* Work request:
Below are the entries. Transcribe exactly the lines from the one with "Add Ирони Иегуда match to favorites" through the one with "The width and height of the screenshot is (988, 641).", ends included, and leave out all others.

____ Given entries

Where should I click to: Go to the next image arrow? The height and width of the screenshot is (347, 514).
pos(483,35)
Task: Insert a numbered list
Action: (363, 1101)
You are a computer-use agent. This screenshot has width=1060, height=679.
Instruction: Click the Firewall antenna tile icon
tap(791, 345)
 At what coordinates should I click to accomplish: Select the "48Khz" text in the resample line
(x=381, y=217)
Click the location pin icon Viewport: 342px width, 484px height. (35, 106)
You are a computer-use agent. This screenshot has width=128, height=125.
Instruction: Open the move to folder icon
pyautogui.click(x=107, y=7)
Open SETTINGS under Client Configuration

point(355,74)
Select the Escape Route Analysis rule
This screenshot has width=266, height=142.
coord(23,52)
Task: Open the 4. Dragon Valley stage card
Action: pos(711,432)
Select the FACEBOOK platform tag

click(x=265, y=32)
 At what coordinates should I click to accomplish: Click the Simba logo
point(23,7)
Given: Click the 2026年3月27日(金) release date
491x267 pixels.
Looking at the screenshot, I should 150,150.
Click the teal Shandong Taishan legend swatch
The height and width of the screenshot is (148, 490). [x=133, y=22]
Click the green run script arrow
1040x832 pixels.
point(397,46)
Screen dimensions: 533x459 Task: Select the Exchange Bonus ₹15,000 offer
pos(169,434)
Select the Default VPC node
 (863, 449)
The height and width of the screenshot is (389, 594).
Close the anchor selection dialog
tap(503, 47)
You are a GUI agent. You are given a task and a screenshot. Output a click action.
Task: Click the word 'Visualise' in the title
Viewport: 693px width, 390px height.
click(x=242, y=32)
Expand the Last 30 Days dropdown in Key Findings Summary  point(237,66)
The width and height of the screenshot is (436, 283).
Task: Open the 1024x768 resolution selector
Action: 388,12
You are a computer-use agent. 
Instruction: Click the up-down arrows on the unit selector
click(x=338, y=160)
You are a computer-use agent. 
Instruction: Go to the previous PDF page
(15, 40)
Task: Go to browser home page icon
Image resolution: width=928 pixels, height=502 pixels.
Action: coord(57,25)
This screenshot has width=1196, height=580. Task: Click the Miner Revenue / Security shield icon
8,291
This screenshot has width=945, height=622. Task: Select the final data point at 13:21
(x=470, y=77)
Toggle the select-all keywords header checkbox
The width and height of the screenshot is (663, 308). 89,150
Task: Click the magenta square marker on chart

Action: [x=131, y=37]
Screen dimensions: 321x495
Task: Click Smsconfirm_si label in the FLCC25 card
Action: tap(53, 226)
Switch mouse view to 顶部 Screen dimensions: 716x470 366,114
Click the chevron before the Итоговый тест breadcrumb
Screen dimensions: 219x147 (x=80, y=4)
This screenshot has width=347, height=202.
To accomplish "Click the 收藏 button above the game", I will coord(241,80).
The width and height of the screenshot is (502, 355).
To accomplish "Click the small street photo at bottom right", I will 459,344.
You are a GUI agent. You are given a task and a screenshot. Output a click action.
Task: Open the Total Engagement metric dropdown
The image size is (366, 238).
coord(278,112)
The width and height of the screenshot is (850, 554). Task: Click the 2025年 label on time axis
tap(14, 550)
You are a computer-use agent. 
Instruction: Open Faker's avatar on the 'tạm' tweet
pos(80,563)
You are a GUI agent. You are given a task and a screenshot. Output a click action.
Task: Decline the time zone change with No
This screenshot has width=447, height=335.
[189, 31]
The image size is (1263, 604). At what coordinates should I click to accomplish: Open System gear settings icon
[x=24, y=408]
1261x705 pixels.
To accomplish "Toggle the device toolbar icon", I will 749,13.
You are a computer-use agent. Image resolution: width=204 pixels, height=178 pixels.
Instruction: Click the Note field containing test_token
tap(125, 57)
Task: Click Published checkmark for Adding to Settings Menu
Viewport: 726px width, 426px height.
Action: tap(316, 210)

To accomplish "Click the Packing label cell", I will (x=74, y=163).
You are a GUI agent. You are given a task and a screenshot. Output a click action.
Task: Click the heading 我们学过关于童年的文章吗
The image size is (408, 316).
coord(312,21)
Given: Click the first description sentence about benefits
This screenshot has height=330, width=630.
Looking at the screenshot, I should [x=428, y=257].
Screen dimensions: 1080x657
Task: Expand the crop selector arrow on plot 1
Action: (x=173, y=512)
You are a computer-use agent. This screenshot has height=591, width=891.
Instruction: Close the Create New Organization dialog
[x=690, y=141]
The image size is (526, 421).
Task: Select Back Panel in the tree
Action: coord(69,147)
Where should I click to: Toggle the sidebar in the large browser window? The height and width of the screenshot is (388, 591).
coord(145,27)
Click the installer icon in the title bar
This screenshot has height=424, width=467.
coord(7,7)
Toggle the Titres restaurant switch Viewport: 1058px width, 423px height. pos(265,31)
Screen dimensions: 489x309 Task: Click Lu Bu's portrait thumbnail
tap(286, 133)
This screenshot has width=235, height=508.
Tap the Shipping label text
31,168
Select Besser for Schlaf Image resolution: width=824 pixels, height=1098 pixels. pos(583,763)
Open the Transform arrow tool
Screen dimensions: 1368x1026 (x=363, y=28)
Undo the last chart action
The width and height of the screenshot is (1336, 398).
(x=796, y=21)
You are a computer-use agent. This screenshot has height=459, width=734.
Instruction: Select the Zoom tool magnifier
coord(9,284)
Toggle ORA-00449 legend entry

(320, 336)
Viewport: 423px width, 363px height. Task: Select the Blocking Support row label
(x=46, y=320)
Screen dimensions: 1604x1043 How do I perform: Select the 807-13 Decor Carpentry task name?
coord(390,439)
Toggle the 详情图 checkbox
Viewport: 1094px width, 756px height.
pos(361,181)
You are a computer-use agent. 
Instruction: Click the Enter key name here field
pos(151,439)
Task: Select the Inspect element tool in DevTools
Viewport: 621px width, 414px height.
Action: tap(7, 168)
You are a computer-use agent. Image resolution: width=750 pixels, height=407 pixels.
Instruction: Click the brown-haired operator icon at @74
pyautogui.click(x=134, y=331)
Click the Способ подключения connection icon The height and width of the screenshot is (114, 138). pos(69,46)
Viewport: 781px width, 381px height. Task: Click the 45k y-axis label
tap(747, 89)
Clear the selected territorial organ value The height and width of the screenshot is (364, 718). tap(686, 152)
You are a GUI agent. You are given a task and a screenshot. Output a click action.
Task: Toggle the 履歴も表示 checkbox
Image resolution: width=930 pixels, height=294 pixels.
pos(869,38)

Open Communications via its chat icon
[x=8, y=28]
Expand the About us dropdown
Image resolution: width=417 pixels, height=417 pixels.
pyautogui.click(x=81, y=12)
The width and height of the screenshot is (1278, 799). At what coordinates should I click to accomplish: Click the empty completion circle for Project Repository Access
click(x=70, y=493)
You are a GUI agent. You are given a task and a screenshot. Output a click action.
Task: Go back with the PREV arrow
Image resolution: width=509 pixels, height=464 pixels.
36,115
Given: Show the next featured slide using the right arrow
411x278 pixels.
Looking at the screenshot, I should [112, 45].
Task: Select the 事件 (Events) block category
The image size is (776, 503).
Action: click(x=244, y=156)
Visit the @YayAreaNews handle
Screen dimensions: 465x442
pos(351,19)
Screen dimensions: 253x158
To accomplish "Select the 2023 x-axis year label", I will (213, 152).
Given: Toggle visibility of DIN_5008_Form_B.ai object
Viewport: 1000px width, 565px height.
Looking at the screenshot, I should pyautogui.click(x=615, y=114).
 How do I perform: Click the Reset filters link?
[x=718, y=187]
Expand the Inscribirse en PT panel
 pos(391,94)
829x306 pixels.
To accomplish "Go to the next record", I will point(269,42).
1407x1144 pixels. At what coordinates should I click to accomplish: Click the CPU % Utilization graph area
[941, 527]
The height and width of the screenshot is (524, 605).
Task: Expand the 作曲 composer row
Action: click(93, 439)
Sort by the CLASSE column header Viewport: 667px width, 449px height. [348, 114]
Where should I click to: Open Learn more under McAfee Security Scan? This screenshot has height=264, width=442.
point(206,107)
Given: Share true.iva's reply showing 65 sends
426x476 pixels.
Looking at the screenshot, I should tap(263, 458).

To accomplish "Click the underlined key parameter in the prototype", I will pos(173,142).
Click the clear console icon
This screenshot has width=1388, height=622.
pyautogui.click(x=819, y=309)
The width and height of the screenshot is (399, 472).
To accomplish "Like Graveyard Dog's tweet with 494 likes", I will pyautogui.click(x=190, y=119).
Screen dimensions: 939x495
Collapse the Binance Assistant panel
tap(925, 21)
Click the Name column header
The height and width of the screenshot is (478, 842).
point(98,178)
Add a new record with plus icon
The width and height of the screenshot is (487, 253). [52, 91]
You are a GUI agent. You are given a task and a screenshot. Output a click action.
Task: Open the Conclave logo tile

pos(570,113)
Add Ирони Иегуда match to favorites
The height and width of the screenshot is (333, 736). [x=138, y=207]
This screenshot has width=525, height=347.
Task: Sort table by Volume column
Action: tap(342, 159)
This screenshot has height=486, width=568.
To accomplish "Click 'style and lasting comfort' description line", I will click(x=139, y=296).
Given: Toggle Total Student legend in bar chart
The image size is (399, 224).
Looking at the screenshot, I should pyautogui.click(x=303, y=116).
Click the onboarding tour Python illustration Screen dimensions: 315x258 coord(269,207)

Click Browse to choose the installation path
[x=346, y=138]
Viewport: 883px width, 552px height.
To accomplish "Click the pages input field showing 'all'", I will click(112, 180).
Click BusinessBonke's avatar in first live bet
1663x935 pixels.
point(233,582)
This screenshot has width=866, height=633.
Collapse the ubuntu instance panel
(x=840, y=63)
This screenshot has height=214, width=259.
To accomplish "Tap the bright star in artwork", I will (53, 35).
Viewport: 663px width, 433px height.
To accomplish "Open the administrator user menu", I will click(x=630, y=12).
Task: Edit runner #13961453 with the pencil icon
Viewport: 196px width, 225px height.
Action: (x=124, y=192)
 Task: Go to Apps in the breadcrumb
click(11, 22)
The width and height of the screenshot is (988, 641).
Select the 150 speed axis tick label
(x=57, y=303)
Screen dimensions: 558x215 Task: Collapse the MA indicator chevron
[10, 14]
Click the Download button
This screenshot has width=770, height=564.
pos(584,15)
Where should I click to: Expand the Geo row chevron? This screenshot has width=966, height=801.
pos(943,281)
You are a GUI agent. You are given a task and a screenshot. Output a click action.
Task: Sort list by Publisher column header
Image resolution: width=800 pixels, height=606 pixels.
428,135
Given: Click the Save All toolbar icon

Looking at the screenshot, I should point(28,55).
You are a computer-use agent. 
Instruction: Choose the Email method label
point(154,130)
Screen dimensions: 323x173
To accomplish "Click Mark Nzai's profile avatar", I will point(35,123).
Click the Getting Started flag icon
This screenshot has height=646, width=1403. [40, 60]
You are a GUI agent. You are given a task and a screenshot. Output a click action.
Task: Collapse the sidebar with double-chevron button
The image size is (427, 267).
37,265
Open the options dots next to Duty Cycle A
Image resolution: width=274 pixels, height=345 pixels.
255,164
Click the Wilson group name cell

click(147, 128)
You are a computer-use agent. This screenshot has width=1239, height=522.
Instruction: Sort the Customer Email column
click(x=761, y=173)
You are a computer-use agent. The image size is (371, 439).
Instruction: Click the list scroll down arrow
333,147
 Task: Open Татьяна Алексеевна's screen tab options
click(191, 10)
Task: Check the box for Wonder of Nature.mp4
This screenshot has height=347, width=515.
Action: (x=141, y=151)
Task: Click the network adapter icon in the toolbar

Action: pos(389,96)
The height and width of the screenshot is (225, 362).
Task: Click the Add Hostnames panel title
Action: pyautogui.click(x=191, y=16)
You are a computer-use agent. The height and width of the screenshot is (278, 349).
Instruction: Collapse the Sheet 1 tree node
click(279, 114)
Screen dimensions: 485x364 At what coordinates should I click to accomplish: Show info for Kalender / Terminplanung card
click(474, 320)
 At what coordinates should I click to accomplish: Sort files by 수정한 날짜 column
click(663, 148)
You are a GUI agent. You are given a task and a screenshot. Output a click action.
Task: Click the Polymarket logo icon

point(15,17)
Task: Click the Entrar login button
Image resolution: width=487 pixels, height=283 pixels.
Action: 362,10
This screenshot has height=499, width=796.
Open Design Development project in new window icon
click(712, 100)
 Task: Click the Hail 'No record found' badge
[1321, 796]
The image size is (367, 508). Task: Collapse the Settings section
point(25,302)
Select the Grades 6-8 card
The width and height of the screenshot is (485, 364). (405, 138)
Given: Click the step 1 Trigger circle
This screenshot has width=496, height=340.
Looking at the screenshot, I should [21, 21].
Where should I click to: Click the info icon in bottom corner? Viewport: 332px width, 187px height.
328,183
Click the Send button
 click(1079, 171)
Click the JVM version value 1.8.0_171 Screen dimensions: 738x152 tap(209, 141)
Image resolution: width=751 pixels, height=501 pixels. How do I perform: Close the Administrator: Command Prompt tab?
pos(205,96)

________

* Solution for this exercise:
Add Ирони Иегуда match to favorites
The height and width of the screenshot is (333, 736). [x=138, y=207]
This screenshot has width=525, height=347.
Task: Sort table by Volume column
Action: tap(342, 159)
This screenshot has height=486, width=568.
To accomplish "Click 'style and lasting comfort' description line", I will click(x=139, y=296).
Given: Toggle Total Student legend in bar chart
The image size is (399, 224).
Looking at the screenshot, I should pyautogui.click(x=303, y=116).
Click the onboarding tour Python illustration Screen dimensions: 315x258 coord(269,207)

Click Browse to choose the installation path
[x=346, y=138]
Viewport: 883px width, 552px height.
To accomplish "Click the pages input field showing 'all'", I will click(112, 180).
Click BusinessBonke's avatar in first live bet
1663x935 pixels.
point(233,582)
This screenshot has width=866, height=633.
Collapse the ubuntu instance panel
(x=840, y=63)
This screenshot has height=214, width=259.
To accomplish "Tap the bright star in artwork", I will (53, 35).
Viewport: 663px width, 433px height.
To accomplish "Open the administrator user menu", I will click(x=630, y=12).
Task: Edit runner #13961453 with the pencil icon
Viewport: 196px width, 225px height.
Action: (x=124, y=192)
 Task: Go to Apps in the breadcrumb
click(11, 22)
The width and height of the screenshot is (988, 641).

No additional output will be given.